HGAdapter: Hypergraph-based Adapters in Language Models for Code Summarization and Clone Detection
This work addresses code-related tasks like summarization and clone detection for developers and researchers, offering an incremental improvement by enhancing PLMs with high-order correlations.
The authors tackled the problem of pre-trained language models (PLMs) not capturing high-order data correlations in code by proposing HGAdapter, a hypergraph-based adapter that encodes three types of high-order correlations (abstract syntax tree family, lexical, and line) to fine-tune PLMs for code summarization and clone detection, resulting in improved performance across six languages and multiple datasets.

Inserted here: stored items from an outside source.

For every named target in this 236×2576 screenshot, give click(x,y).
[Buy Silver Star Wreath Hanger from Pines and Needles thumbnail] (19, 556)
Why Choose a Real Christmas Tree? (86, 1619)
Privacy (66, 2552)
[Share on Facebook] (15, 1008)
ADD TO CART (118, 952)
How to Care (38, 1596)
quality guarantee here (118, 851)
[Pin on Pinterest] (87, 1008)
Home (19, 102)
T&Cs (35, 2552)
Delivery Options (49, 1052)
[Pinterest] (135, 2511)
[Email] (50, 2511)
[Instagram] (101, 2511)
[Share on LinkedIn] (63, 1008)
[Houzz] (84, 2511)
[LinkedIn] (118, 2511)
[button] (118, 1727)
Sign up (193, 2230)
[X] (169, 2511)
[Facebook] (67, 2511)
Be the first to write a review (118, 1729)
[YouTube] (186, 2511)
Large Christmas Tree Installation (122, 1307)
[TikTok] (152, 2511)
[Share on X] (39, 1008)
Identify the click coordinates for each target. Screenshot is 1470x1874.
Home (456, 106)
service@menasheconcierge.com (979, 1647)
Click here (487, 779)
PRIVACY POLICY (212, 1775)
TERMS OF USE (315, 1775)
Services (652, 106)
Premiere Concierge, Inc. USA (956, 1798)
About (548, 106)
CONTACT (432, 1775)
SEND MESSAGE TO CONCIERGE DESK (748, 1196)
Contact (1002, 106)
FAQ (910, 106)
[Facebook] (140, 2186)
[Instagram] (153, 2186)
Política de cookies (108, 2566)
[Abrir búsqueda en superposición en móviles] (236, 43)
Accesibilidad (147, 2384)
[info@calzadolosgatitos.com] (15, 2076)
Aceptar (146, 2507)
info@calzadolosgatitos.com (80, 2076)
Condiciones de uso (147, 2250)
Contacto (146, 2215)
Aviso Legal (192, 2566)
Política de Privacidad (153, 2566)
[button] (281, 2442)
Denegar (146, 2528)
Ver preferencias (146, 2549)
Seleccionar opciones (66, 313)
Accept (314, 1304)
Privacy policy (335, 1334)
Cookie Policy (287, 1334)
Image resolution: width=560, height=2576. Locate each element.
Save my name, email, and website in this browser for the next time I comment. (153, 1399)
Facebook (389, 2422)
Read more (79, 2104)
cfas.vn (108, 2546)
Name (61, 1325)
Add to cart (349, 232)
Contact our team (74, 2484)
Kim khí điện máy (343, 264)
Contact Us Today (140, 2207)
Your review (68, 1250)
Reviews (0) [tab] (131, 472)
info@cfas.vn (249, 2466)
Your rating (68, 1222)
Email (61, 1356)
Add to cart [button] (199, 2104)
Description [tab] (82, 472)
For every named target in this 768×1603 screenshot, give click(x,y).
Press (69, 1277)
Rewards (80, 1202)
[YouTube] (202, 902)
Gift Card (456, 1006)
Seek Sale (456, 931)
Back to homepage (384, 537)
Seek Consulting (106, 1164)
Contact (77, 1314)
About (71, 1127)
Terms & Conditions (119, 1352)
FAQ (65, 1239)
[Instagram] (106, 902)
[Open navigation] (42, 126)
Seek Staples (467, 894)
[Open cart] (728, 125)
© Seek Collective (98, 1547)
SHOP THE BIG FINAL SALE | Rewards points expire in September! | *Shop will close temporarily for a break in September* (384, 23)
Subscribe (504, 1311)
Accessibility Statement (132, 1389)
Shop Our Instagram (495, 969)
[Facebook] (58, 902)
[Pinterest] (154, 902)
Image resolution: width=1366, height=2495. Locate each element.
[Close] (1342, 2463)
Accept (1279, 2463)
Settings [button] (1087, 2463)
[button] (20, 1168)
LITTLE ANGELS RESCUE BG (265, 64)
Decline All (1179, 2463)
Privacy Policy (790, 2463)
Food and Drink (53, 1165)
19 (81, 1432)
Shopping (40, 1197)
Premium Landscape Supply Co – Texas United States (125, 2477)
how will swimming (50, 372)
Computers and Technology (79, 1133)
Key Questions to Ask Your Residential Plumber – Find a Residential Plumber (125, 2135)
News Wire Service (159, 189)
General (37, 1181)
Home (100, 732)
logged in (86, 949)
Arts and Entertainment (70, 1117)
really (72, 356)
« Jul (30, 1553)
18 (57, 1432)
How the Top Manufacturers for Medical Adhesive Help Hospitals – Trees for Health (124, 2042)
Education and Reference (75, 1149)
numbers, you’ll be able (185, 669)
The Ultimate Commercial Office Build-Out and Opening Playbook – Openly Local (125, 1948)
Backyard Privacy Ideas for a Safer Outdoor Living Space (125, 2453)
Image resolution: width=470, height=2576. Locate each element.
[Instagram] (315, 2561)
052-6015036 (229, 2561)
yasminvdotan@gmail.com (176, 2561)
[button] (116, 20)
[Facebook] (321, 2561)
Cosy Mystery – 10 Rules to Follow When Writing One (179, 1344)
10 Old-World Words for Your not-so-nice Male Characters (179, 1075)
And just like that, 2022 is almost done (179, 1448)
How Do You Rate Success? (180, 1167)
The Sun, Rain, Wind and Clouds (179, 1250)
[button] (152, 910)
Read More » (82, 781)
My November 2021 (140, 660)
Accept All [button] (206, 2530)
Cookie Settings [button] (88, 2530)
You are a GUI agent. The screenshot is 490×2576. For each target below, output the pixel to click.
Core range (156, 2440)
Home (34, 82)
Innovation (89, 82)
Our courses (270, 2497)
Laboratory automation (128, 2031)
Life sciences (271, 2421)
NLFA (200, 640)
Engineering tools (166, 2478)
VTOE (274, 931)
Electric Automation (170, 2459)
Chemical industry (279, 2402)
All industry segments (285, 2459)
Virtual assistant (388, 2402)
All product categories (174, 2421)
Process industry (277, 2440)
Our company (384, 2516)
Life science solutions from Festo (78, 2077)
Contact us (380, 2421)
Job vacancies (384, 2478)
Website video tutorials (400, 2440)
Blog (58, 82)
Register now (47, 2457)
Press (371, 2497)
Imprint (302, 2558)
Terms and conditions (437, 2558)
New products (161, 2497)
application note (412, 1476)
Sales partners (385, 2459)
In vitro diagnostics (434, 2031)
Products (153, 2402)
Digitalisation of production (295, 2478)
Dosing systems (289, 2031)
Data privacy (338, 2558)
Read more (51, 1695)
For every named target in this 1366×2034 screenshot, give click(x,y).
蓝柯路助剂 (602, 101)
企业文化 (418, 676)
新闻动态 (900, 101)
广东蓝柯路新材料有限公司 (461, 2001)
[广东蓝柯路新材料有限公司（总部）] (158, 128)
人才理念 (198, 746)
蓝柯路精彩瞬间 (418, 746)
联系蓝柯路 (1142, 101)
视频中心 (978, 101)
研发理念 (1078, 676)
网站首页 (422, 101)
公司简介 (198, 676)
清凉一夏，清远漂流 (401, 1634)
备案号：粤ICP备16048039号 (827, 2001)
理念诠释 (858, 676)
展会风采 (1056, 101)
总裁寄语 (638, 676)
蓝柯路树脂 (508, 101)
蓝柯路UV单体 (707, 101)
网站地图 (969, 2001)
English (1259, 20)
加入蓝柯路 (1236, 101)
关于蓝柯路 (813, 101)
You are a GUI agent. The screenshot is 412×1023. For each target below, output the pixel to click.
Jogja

Pre-trained language models (PLMs) are increasingly being applied to code-related tasks. Although PLMs have achieved good results, they do not take into account potential high-order data correlations within the code. We propose three types of high-order correlations in code tokens, i.e. abstract syntax tree family correlation, lexical correlation, and line correlation. We design a tokens and hyperedges generator to capture these high-order data correlations. We improve the architecture of hypergraph neural networks and combine it with adapter tuning to propose a novel hypergraph-based adapter (HGAdapter) to fine-tune PLMs. HGAdapter can encode high-order data correlations and is allowed to be inserted into various PLMs to enhance performance. Experiments were conducted on several public datasets, including six languages of code summarization and code clone detection tasks. Our methods improved the performance of PLMs in datasets to varying degrees. Experimental results validate the introduction of high-order data correlations that contribute to improved effectiveness.